Normally I just use TStringList.CommaText, but this wont work when a given field has multiple lines. Basically I need a csv processor that conforms to rfc4180. I'd rather not have to implement the RFC myself.
Do you really need full RFC support? I can't count the number of times I've written a "csv parser" in perl or something similar. Split on comma's and be done. The only problem comes when you need to respect quotes. If you do, write a "quotesplit" routine that looks for quotes and ensures they're balanced. Unless this csv processor is the meat and potatoes of some application, I'm not sure it'll really be a problem.
On the other hand, I really don't think fully implementing the rfc is that complex. That's a relatively short rfc in comparison to things like... HTTP, SMTP, IMAP, ...

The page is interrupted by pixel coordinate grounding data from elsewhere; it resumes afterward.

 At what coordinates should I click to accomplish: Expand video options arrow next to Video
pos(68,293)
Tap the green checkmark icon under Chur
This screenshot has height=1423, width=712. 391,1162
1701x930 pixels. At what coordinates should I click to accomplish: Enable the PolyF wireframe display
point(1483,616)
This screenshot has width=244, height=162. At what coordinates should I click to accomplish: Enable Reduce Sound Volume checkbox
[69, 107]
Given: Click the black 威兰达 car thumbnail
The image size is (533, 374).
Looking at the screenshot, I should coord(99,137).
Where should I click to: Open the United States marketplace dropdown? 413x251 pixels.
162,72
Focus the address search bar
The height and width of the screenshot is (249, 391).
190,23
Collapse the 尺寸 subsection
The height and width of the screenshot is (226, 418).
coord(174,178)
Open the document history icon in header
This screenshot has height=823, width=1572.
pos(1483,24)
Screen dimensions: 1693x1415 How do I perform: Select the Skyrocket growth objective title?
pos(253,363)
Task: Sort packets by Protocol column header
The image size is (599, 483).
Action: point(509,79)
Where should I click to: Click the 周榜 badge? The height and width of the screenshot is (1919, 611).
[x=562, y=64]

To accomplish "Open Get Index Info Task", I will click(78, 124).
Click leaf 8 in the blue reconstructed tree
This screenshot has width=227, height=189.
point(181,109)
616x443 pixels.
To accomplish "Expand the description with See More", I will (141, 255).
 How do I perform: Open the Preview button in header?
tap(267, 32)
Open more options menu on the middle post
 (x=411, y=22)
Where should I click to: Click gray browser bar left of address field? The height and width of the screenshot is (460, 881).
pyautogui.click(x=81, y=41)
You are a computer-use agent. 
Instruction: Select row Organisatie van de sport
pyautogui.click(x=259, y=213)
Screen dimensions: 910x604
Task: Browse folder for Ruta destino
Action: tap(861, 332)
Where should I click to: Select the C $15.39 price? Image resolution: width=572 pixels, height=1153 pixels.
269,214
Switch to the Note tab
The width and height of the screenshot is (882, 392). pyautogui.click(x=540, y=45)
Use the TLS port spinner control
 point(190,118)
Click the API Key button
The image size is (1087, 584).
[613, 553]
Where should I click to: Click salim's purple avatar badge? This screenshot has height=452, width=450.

In perl, a decent quotesplit()
I wrote is:
sub quotesplit {
my ($regex, $s, $maxsplits) = @_;
my @split;
my $quotes = "\"'";
die("usage: quotesplit(qr/.../,'string...'), // instead of qr//?\n")
if scalar(@_) < 2;
my $lastpos;
while (1) {
my $pos = pos($s);
while ($s =~ m/($regex|(?<!\\)[$quotes])/g) {
if ($1 =~ m/[$quotes]/) {
$s =~ m/[^$quotes]*/g;
$s =~ m/(?<!\\)[$quotes]/g;
}
else {
push @split, substr($s,$pos,pos($s) - $pos - length($1));
last;
}
}
if (defined(pos($s)) and $lastpos > pos($s)) {
errorf('quotesplit() issue: lastpos %s > pos %s',
$lastpos, pos($s)
);
exit;
}
if ((defined($maxsplits) && scalar(@split) == ($maxsplits - 1))) {
push @split, substr($s,pos($s));
last;
}
elsif (not defined(pos($s))) {
push @split, substr($s,$lastpos);
last;
}
$lastpos = pos($s);
}
return @split;
}
did you tried to use Delimiter := ';' and DelimiterText := instead CommaText?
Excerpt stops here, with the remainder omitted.